### Given entries
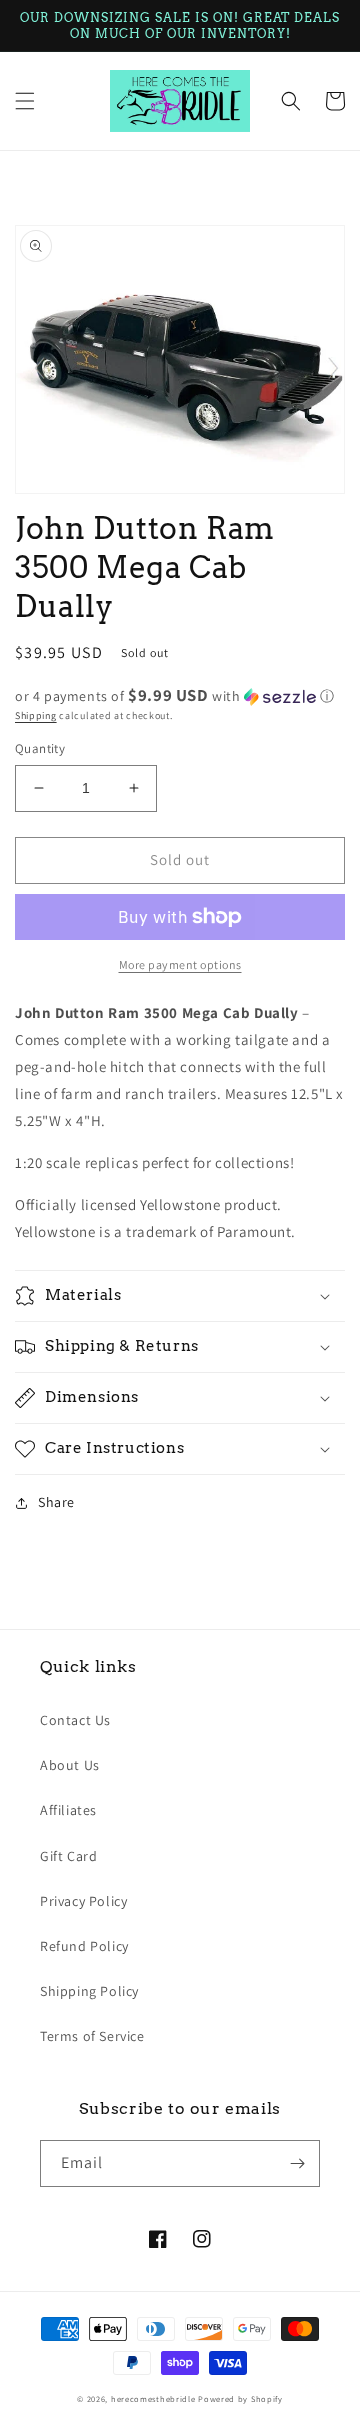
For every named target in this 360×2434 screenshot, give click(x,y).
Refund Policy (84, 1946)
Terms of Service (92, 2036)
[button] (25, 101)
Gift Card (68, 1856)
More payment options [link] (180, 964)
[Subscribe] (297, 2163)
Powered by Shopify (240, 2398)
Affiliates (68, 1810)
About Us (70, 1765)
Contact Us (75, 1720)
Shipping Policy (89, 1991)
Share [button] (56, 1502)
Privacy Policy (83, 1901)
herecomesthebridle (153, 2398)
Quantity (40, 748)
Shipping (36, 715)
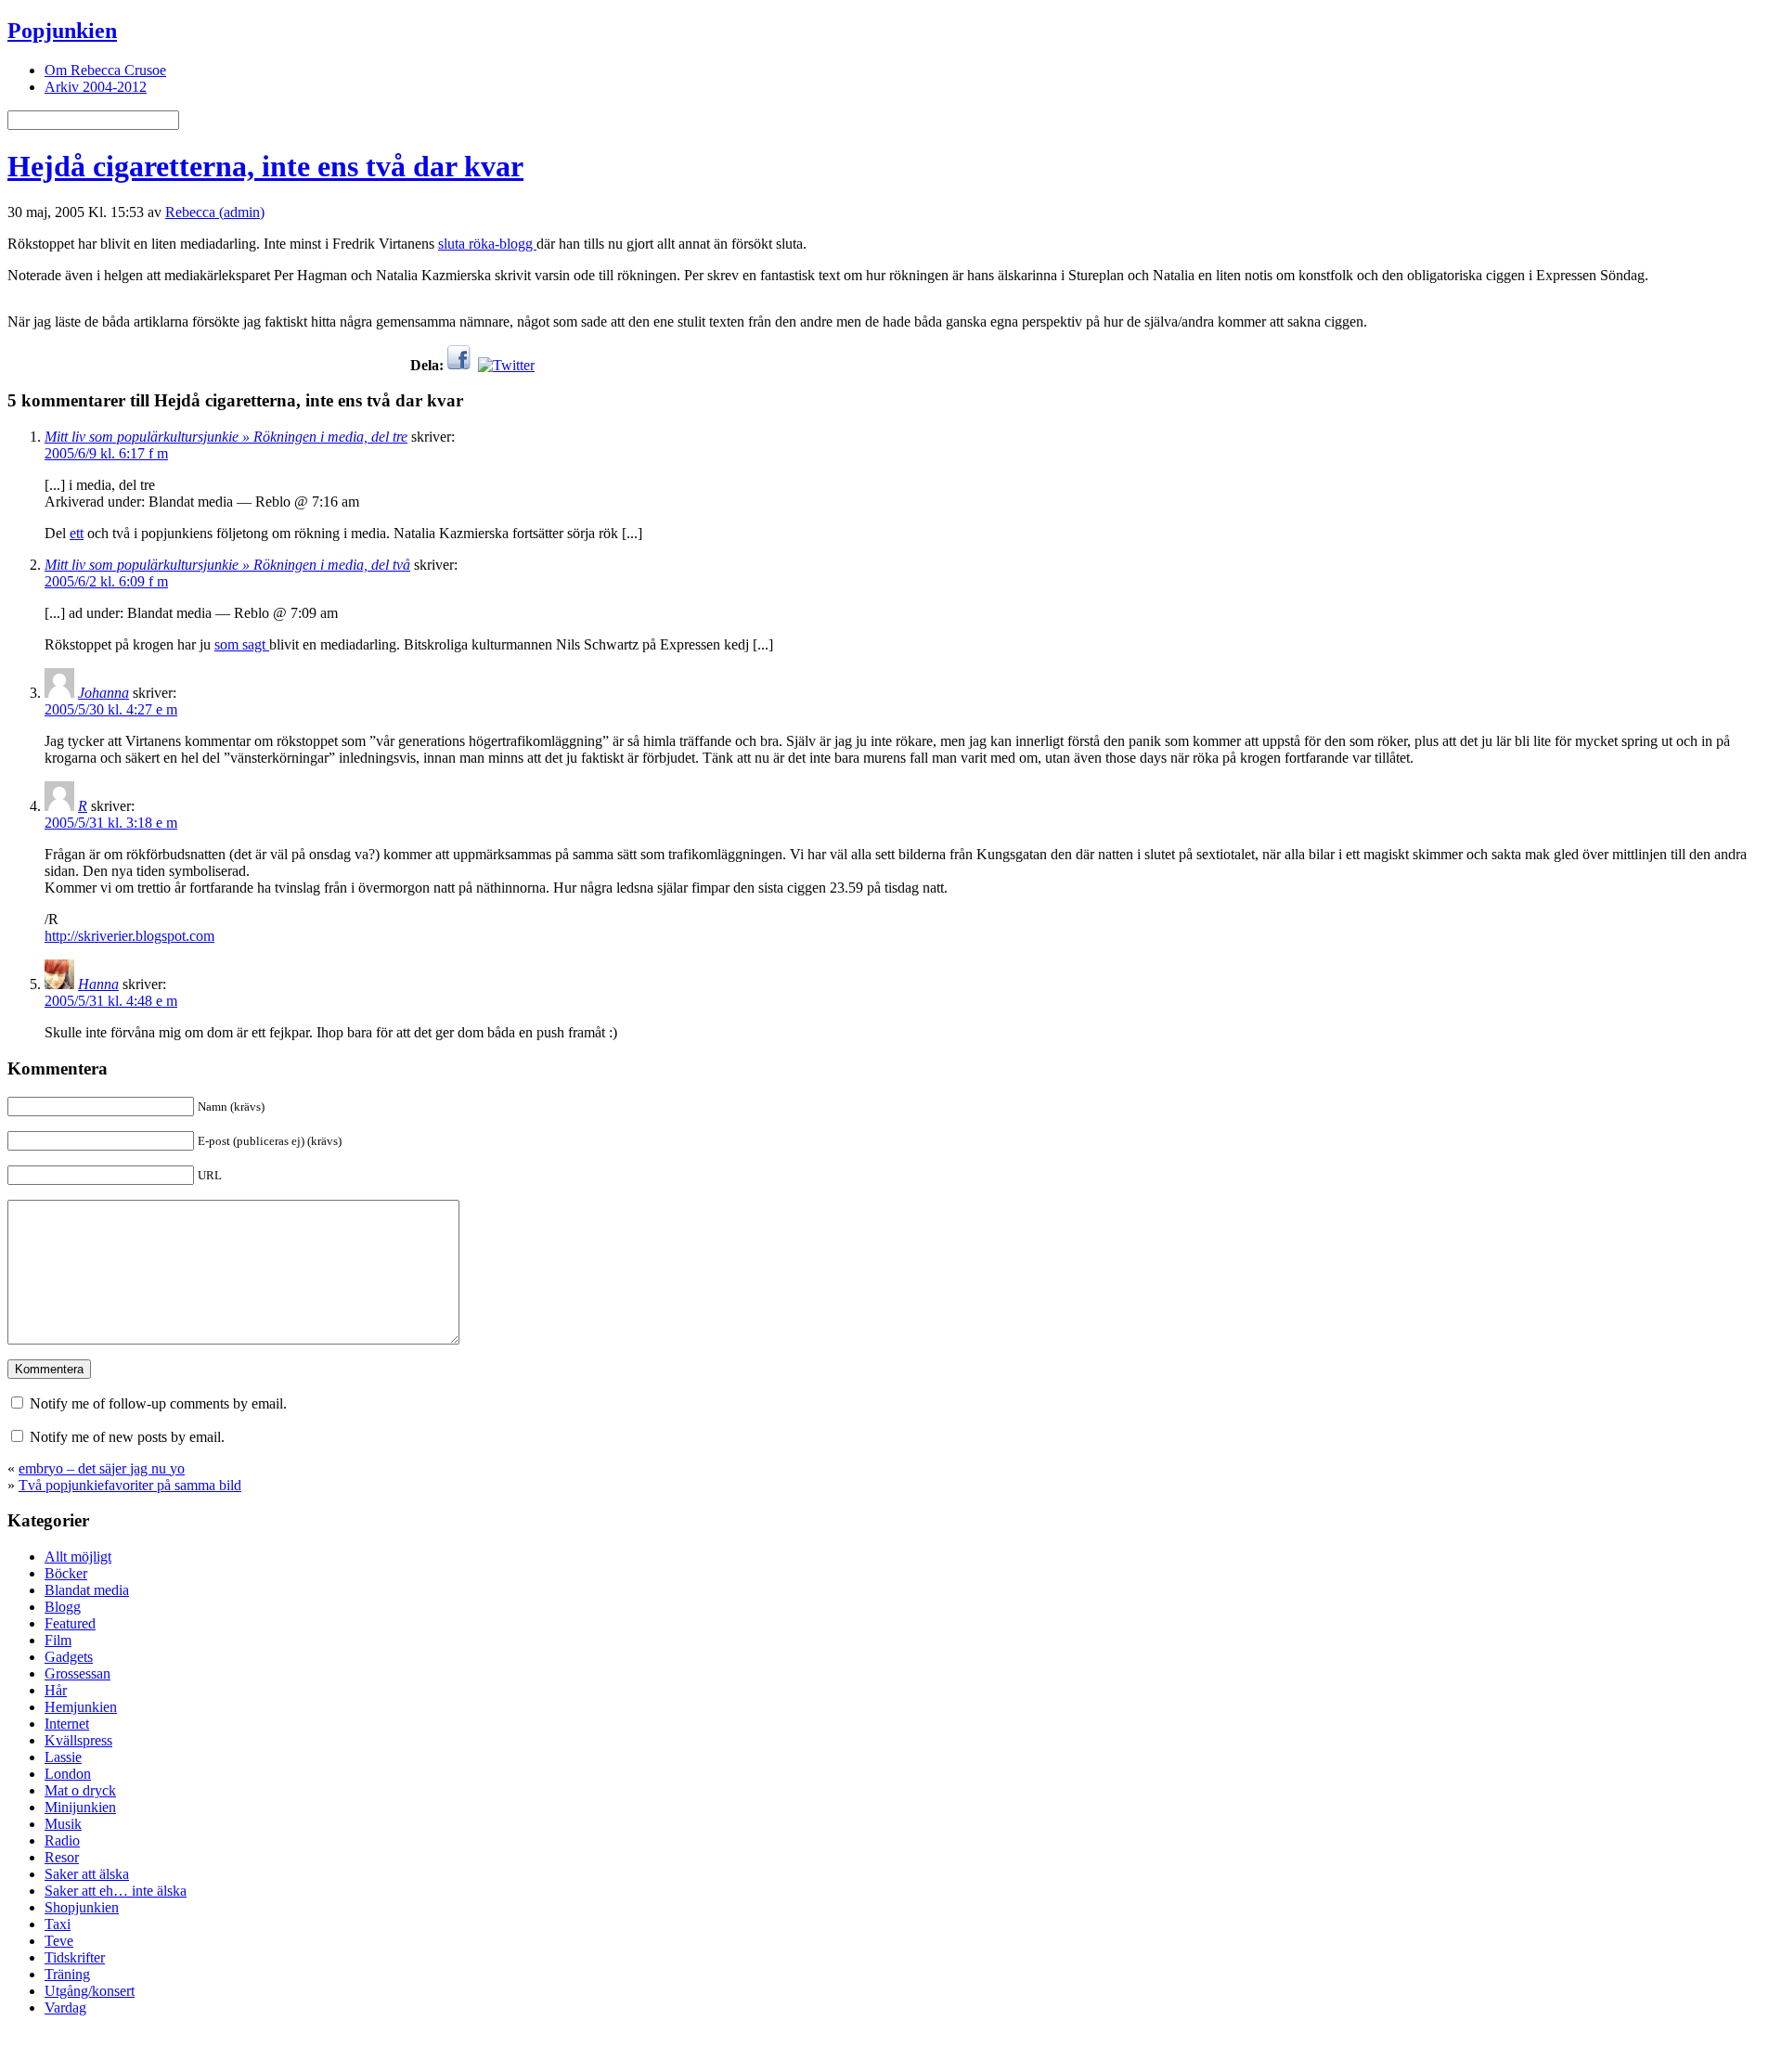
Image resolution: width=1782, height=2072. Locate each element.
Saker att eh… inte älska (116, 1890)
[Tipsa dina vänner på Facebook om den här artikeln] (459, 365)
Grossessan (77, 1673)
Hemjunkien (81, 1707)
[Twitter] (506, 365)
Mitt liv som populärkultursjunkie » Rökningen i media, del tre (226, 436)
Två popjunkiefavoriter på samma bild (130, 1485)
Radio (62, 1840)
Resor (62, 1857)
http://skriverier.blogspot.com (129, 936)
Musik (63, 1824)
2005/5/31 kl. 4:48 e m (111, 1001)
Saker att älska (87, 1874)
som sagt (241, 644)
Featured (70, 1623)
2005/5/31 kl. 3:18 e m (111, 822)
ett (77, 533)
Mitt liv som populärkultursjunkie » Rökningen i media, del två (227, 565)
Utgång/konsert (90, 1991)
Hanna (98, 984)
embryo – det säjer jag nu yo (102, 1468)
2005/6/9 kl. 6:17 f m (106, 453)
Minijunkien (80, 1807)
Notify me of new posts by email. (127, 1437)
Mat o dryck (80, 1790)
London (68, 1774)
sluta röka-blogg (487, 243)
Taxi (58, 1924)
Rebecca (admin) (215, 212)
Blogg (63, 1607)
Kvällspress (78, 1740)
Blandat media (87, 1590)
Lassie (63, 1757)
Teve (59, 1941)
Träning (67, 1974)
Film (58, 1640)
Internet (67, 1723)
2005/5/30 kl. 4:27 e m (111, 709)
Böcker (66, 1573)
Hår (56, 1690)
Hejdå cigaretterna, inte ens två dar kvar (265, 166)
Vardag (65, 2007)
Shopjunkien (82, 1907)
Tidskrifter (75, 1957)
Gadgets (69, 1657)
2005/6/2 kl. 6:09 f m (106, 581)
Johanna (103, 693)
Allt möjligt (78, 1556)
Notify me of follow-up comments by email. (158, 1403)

### What is expected
Write out the material above without changing a word, and skip any picture.

### Exercise response
For every named target in this 360×2434 screenshot, give click(x,y).
Refund Policy (84, 1946)
Terms of Service (92, 2036)
[button] (25, 101)
Gift Card (68, 1856)
More payment options [link] (180, 964)
[Subscribe] (297, 2163)
Powered by Shopify (240, 2398)
Affiliates (68, 1810)
About Us (70, 1765)
Contact Us (75, 1720)
Shipping Policy (89, 1991)
Share [button] (56, 1502)
Privacy Policy (83, 1901)
herecomesthebridle (153, 2398)
Quantity (40, 748)
Shipping (36, 715)
Image resolution: width=1782, height=2072. Locate each element.
Saker att eh… inte älska (116, 1890)
[Tipsa dina vänner på Facebook om den här artikeln] (459, 365)
Grossessan (77, 1673)
Hemjunkien (81, 1707)
[Twitter] (506, 365)
Mitt liv som populärkultursjunkie » Rökningen i media, del tre (226, 436)
Två popjunkiefavoriter på samma bild (130, 1485)
Radio (62, 1840)
Resor (62, 1857)
http://skriverier.blogspot.com (129, 936)
Musik (63, 1824)
2005/5/31 kl. 4:48 e m (111, 1001)
Saker att älska (87, 1874)
som sagt (241, 644)
Featured (70, 1623)
2005/5/31 kl. 3:18 e m (111, 822)
ett (77, 533)
Mitt liv som populärkultursjunkie » Rökningen i media, del två (227, 565)
Utgång/konsert (90, 1991)
Hanna (98, 984)
embryo – det säjer jag nu yo (102, 1468)
2005/6/9 kl. 6:17 f m (106, 453)
Minijunkien (80, 1807)
Notify me of new posts by email. (127, 1437)
Mat o dryck (80, 1790)
London (68, 1774)
sluta röka-blogg (487, 243)
Taxi (58, 1924)
Rebecca (admin) (215, 212)
Blogg (63, 1607)
Kvällspress (78, 1740)
Blandat media (87, 1590)
Lassie (63, 1757)
Teve (59, 1941)
Träning (67, 1974)
Film (58, 1640)
Internet (67, 1723)
2005/5/30 kl. 4:27 e m (111, 709)
Böcker (66, 1573)
Hår (56, 1690)
Hejdå cigaretterna, inte ens två dar kvar (265, 166)
Vardag (65, 2007)
Shopjunkien (82, 1907)
Tidskrifter (75, 1957)
Gadgets (69, 1657)
2005/6/2 kl. 6:09 f m (106, 581)
Johanna (103, 693)
Allt möjligt (78, 1556)
Notify me of follow-up comments by email. (158, 1403)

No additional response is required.